The biggest incident came just before 2am on Saturday 31 May, when four explosive bombs rained down on the north of Dublin city over a period of 37 minutes, at Ballybough, Summerhill, North Strand and Phoenix Park.
The only loss of life came in North Strand, just to the north of Amiens Street Station (now Connolly). It was a densely populated area, with many tenement houses where several families lived under one roof, so when a bomb landed at the intersection with North William Street the casualties were high and 28 people lost their lives.
According to the Irish Independent, “A fourth bomb fell in the vicinity of the Dog Pond, Phoenix Park. Windows in Árus an Uachtaráin, residence of President Hyde, were blown out but there were no casualties.”
For days – and years – following there was speculation on who dropped the bombs, and why, but the Luftwaffe was quickly blamed and the government demanded an apology and compensation.
One theory had it that it was a warning to Mr De Valera’s government because Dublin ambulances and fire brigades had gone to the aid of Belfast which had been bombed two days before – 1,000 died there that month in what was known as the Belfast Blitz – another that the British air defences ‘bent’ radio beams to send the German planes off course.
Three weeks after the bombing the Germans apologised, and more than £300,000 was paid in compensation by the West German government after the war.
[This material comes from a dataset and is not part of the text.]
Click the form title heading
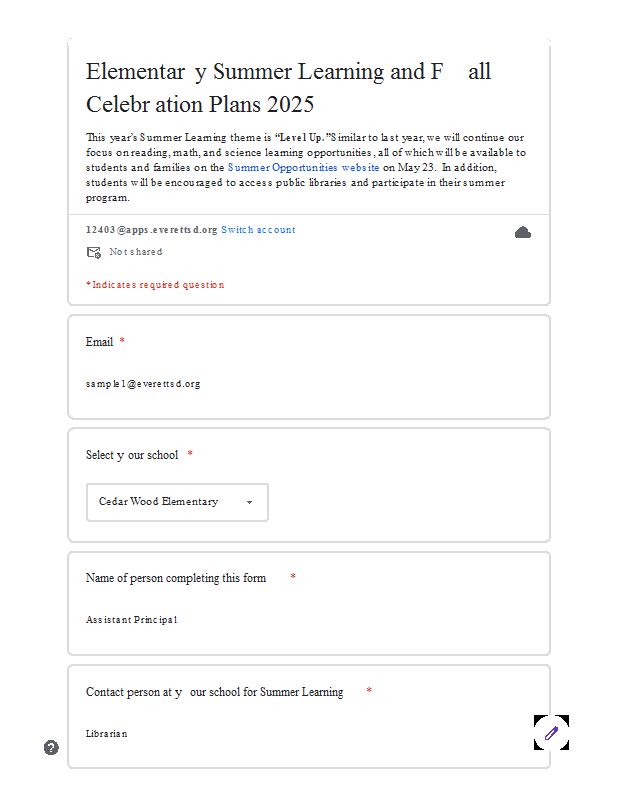Screen dimensions: 618x800 pos(288,88)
The bomb that fell on the Phoenix Park landed close to the Dog Pond, which lies among the trees between the Civil Service and Phoenix cricket clubs, two of the oldest in Dublin. Less than 30 years before there were as many as 19 cricket grounds in the Park, including what is now the President’s back garden, but these two are all that remain.
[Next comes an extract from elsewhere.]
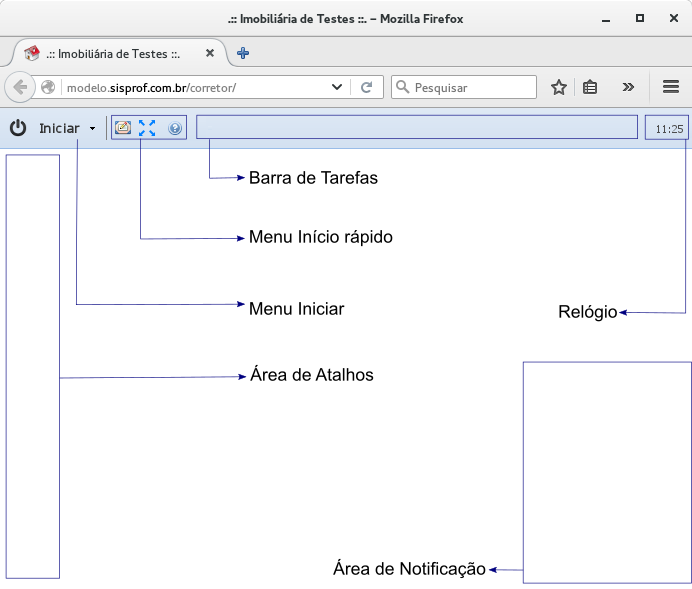Click the Iniciar button label
This screenshot has width=692, height=589.
pos(59,128)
The bomb blew a crater twenty feet deep, uprooting trees and blowing in most of the Phoenix club house windows. Several large rocks crashed through the roof but the groundsman and his family survived, although Mrs Margaret Foley was treated for her injuries in the Rotunda Hospital.
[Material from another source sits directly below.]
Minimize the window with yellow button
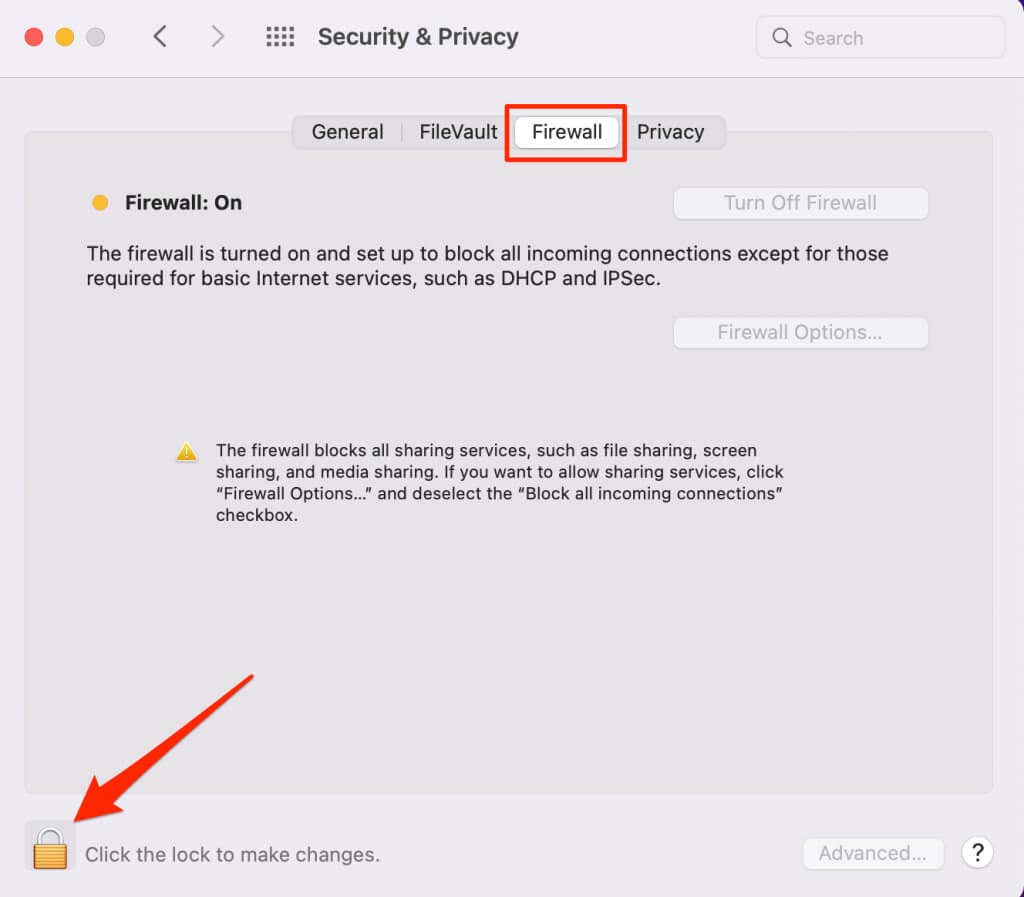1024x897 pixels. [65, 37]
Serious damage was done to the playing area, which was given a complete top dressing of soil and stones, some of which were deeply embedded. That afternoon’s senior league game against YMCA was postponed, even with a 2.30pm start!
No damage was done to Civil Service. According to Tom Pryal’s Phoenix club history, “for the next week dozens of members set about the back-breaking job of clearing the ground so that on the following Saturday the second team was able to play (and win) its scheduled league match against Monkstown.”
The club’s neighbours in Dublin Zoo also suffered, and the staff there were prepared for radical measures had the fences on the animal pens been demolished.
According to the Irish Independent, “Elaborate preparations were made to shoot the animals in the Zoological Gardens should the necessity arise, and firing squads with various types of weapons were in readiness. It is believed that only the blast of the explosion prevented a dangerous bull bison from escaping. He had actually broken down the iron railing around him when he collapsed.”
A picture taken some weeks later shows the roof of the cricket club had been repaired, mostly with cardboard and broken slates – new ones were scarce in wartime.
The club was unable to get the glass to repair the windows until the season was over. Some years after the war ended the government of West Germany sent Phoenix a cheque for £219.